To round out these findings, we surveyed African experts, economists from academia and senior managers in government departments via the network of CERDI alumni. The questionnaire was designed to flesh out their analyses concerning the short-term impact of the crisis on their country’s manufacturing industry. Between 14 May and 13 June 2020, 86 African experts from 19 countries¹ replied to this questionnaire (see graphs 2a and 2b).
Question put to participants: “In your opinion, the economic impact in your country is mainly due to…(several answers possible)”. On average, the 86 respondents selected 3 causes out of a possible 6. Source: Goujon and Mien, 2020.
Question put to participants: “What is the estimated impact of COVID on national manufacturing output? “ Possible responses: positive (>0), no impact (0), slightly negative (<0), negative (<<0), strongly negative (<<<0), don’t know (D). Source: Goujon and Mien, 2020.
The responses generally bear out the trends observed previously while also highlighting the variability in findings together with the complexity and context specificity (Goujon and Mien, 2020).

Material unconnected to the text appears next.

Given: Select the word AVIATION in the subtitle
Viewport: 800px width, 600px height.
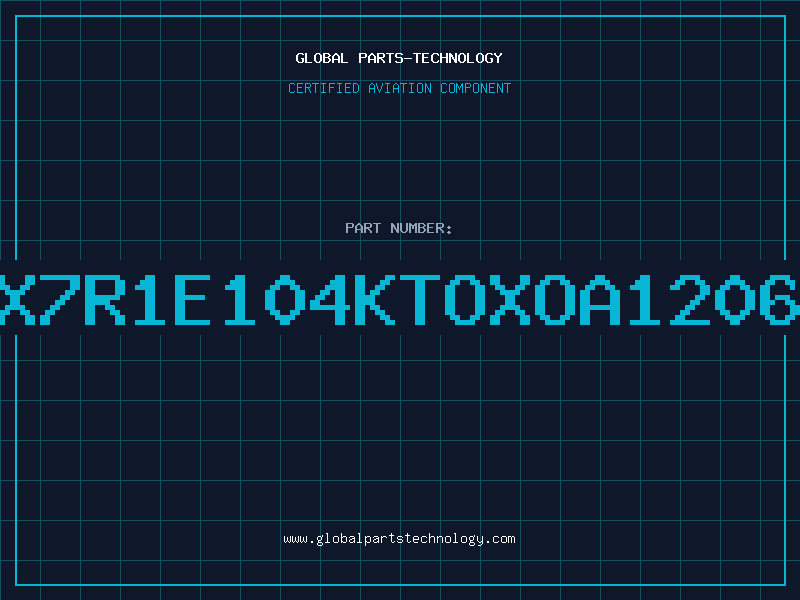Looking at the screenshot, I should (400, 88).
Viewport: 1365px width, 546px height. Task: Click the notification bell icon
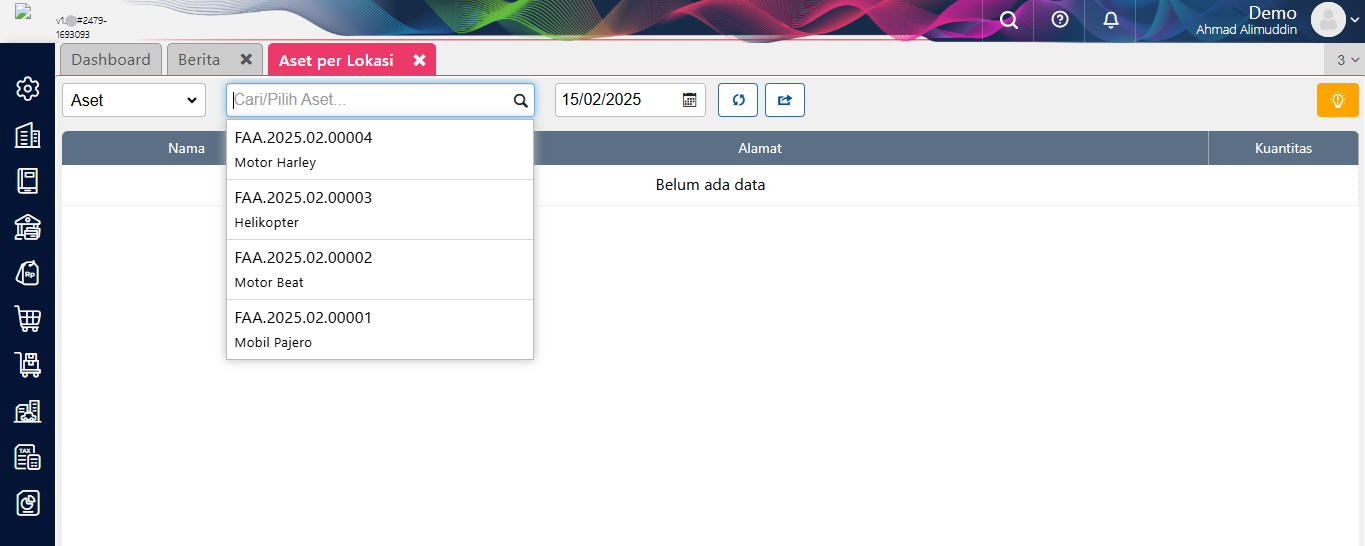[x=1110, y=20]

While the experts generally considered the impact on manufacturing output to be negative, it was much more marked for export-driven production. Moreover (and although the trend is less clear-cut here), output has been hardest hit in urban areas, in the formal sector and in very large businesses. The most severely affected sub-sectors are “food, beverages” and “machines, equipment and transport vehicles”, followed by “construction materials, cement” and “textile, clothing and leather.” The experts believe that government restrictions and interruptions to production chains are the main negative factors affecting production – even before the decline in non-domestic demand is factored in.

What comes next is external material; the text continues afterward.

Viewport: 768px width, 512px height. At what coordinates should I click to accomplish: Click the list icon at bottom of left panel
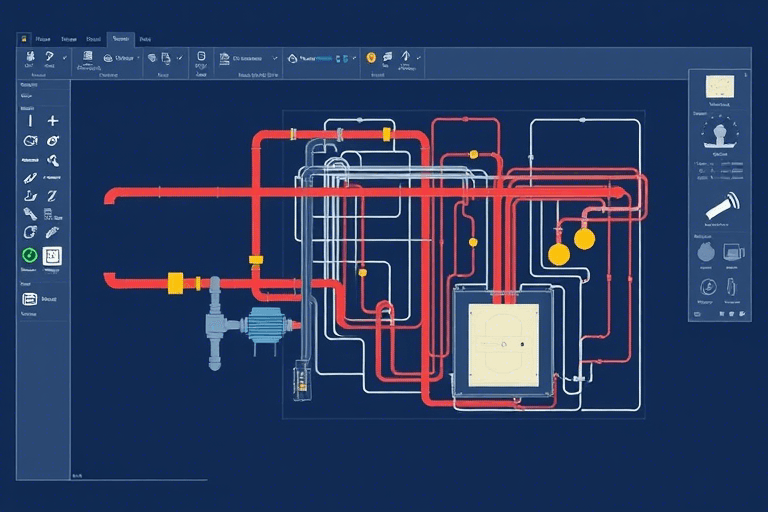tap(30, 298)
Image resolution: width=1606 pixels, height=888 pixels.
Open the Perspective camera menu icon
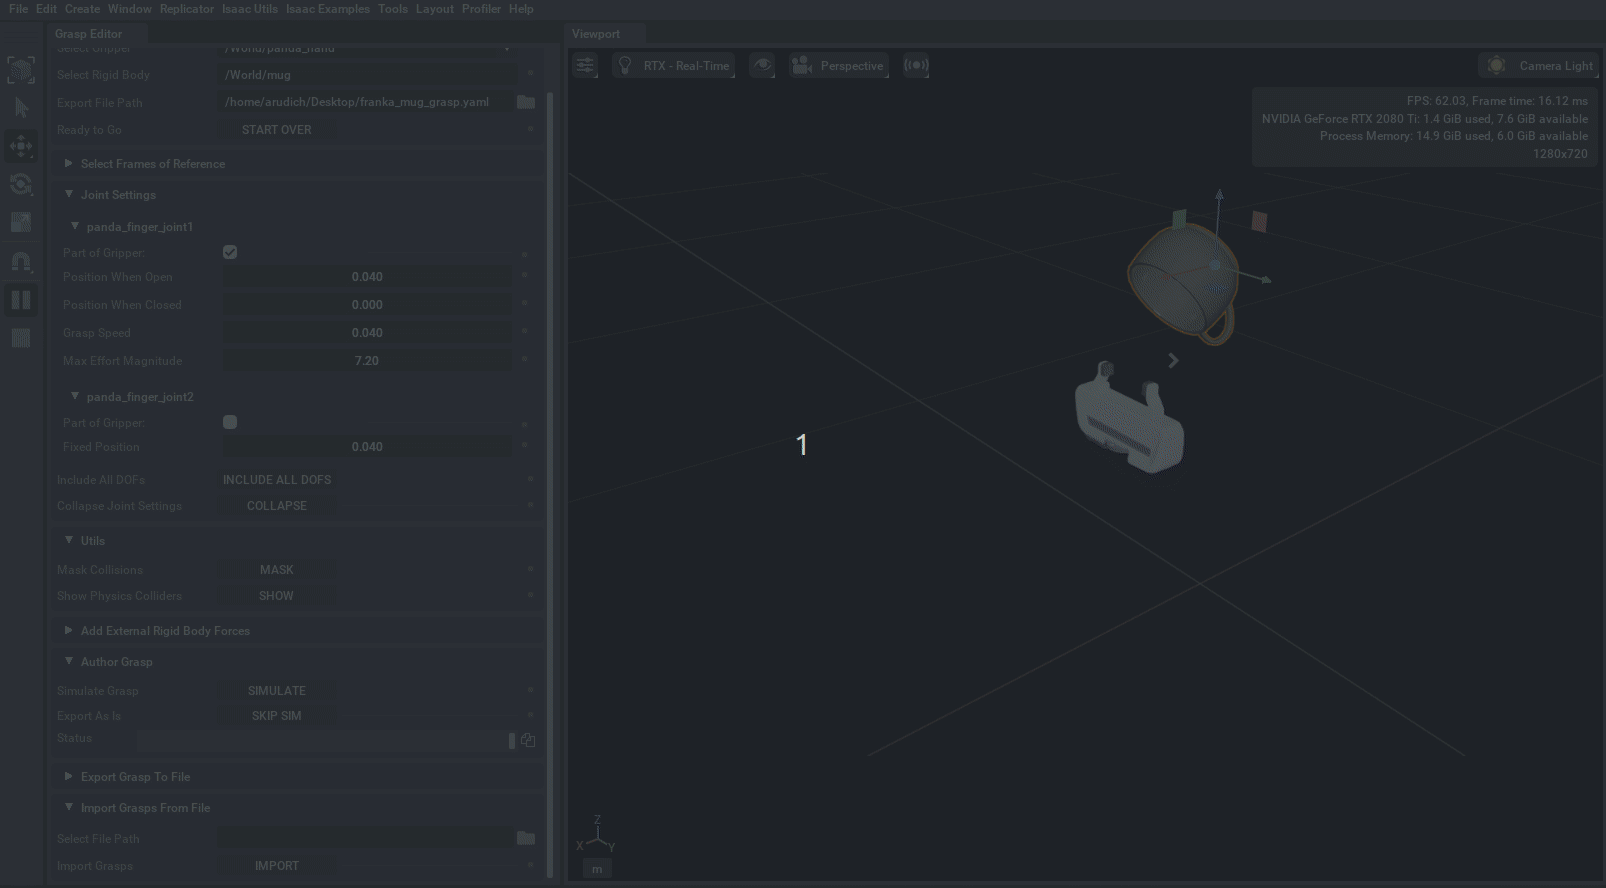tap(801, 66)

While Africa faces an uncertain health outlook, the economic consequences could well be drastic as they are driven by specific context-related factors, namely, economic or even political vulnerability, the proportion of the population living below the poverty line, high under-employment rates, and limited financing resources, etc.

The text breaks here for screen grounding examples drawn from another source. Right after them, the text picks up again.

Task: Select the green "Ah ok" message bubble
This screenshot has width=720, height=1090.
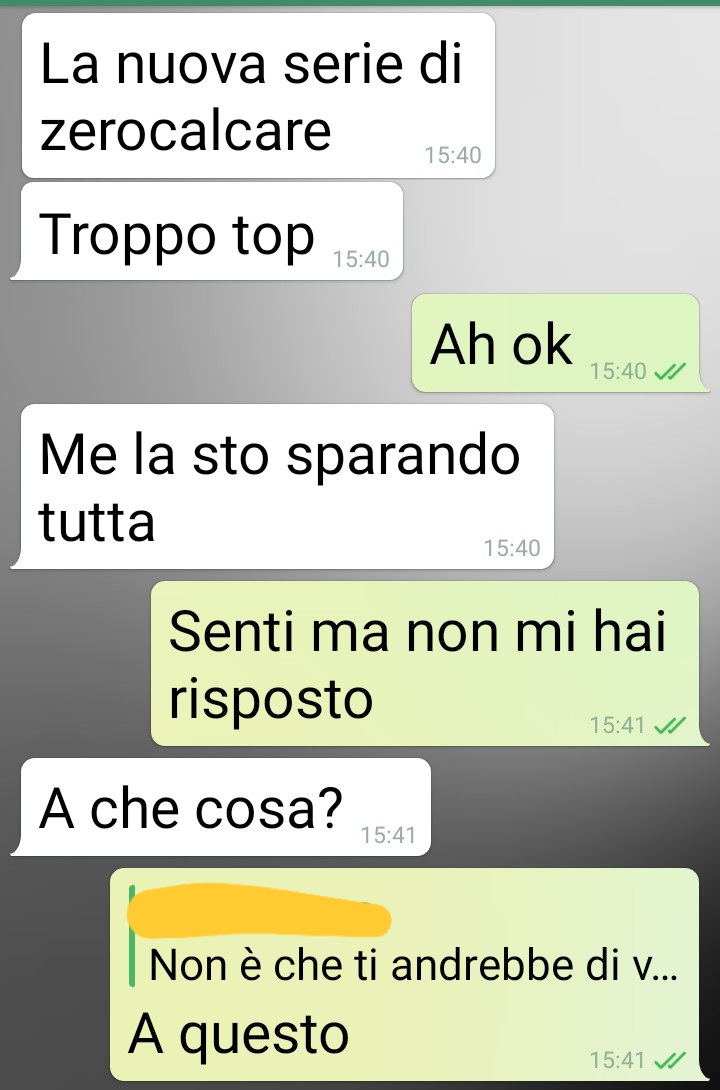Action: pos(561,343)
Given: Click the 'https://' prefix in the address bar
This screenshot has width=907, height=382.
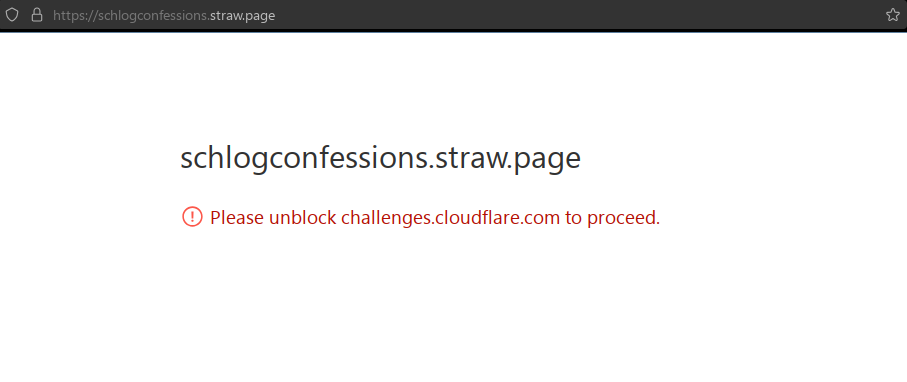Looking at the screenshot, I should [x=76, y=16].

Based on IMF estimates from June 2020, African growth in 2020 is expected to fall by around six percentage points year on year, equivalent to the decline being recorded in the Middle East, Central Asia, and in developing Asian countries, but less than that being reported by Latin American, Caribbean and developing countries.
It remains to be seen whether the African manufacturing sector will prove resilient in the medium term in the face of a crisis of an unprecedented nature and size. Maybe there is even a possibility that it will be able to reap some of the benefits of replacing imports by locally produced goods.
Footnote:
¹ Algeria, Benin, Burkina Faso, Burundi, Cameroon, Democratic Republic of the Congo, Côte d’Ivoire, Djibouti, Guinea, Mali, Madagascar, Morocco, Mauritania, Niger, Uganda, Senegal, Chad, Togo and Tunisia.